Why does ionization energy increase going down a group but decrease going across a period?

1 Answer
Jun 12, 2018

Answer:

Here.

Explanation:

Ionisation energy increases across a period because the number of protons increase. This means that there is an increase in nuclear charge so there'll be more attraction.

While there is more attraction, one should know that distance from nucleus and shielding effect remains reasonably constant. This is because all the valence electrons are in the same principle quantum shell.

So the increase in nuclear charge,increases attraction and makes it the removal of an electron require more energy, while distance from nucleus and shielding effect remains reasonably constant.

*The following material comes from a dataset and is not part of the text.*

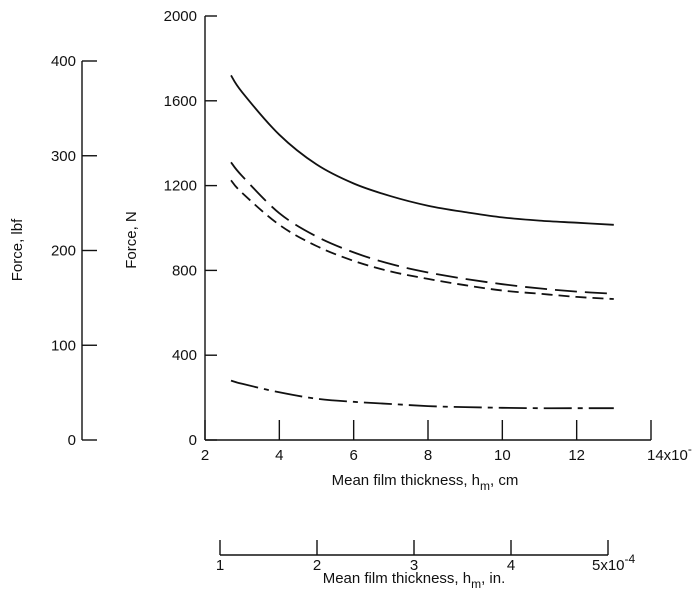 The height and width of the screenshot is (597, 692). Describe the element at coordinates (64, 156) in the screenshot. I see `secondary-y-tick-label: 300` at that location.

There are however some exceptions across every period where the ionization energy drops between an atom of group 2 and group 3 (like Mg and Al) and between group 5 and group 6 (like P and S). Here the first drop is due to a slight increase in distance from nucleus as outer electron occupies a new subshell (p subshell) slightly further away from the nucleus. The second drop is due to spin pair repulsion which is due to the presence of 2 electrons in the same p orbital. This makes it require less energy to remove.

Now why does it decrease down a group?

Well, even though there's a noticeable increase in nuclear charge, there's even an increase in distance from nucleus and in shielding effect. This is clear because when you descend down a group, a new principal quantum shell is occupied by valence electrons. This increase in distance from nucleus and shielding effect, outweigh the increase in nuclear charge.